Existencil Press: A Series of Shock Slogans and Mindless Token Tantrums
Luke: I was introduced to Crass in my second year at college by some friends. The song I first heard was called Big A, little A. I loved the music, but more importantly Crass had lyrics that were empowering: “Be exactly who you want to be, do what you want to do. I am he and she is she but you’re the only you. No one else has got your eyes, can see the things you see. It’s up to you to change your life and my life’s up to me”

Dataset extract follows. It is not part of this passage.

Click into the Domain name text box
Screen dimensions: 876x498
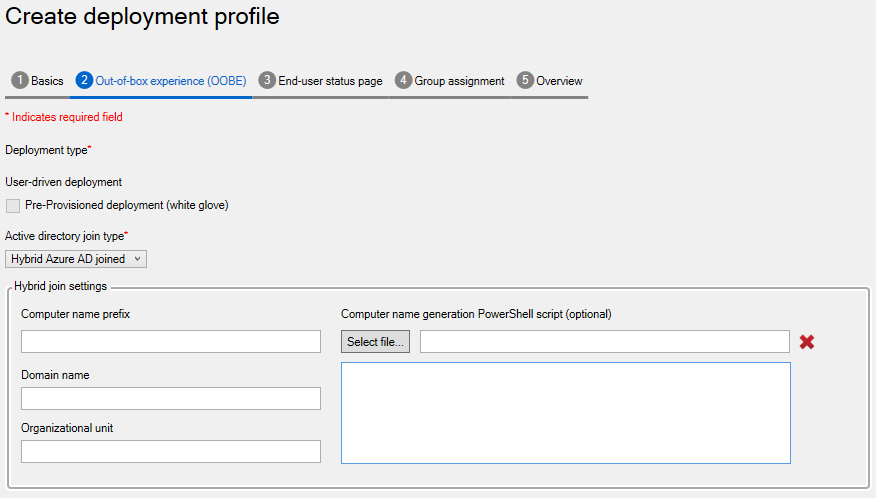(171, 399)
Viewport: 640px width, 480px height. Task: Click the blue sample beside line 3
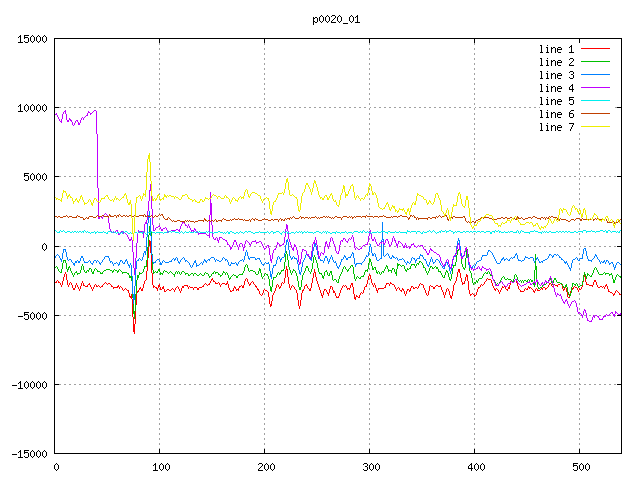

Several years later I chanced upon a copy of this book, in a second-hand bookshop in Elephant and Castle. The book, released by their own Exitstencil Press, is mockingly designed to look like a classic Penguin edition. It contains three short essays around the subjects of peace and our basic right to freedom. Crass were idealistic in every aspect of their music, art and lives – they were angry and they weren’t afraid to speak out.
All qualities I have the greatest respect for.
Katsuhiro Ottomo: Akira
Jody: I found this in a comic shop in the late 80s. I think it was 1988. I remember conspiring with a friend of mine; we told our parents that we were at each other’s houses, but walked into town to raid the comic shop instead.
I was generally buying the standard Marvel stuff at the time, and was big into the X-Men. Like most other people picking Akira up for the first time, it blew my mind. I only had the first issue as the shop never stocked the rest, so I had no real idea what it was about. But the art and design made a huge impact on me. Like the film, it opens with the biker gang tearing apart Neo Tokyo – the Marvel comics died a little (a lot) for me after seeing that.
Later, a VHS of the animation did the rounds and I realised what it was all about, as a body of work it still feels really important to me. I am also continually amused by the fact that Otomo Katsuhiro predicted the (Neo) Tokyo 2020 Olympics more than 30 years ago.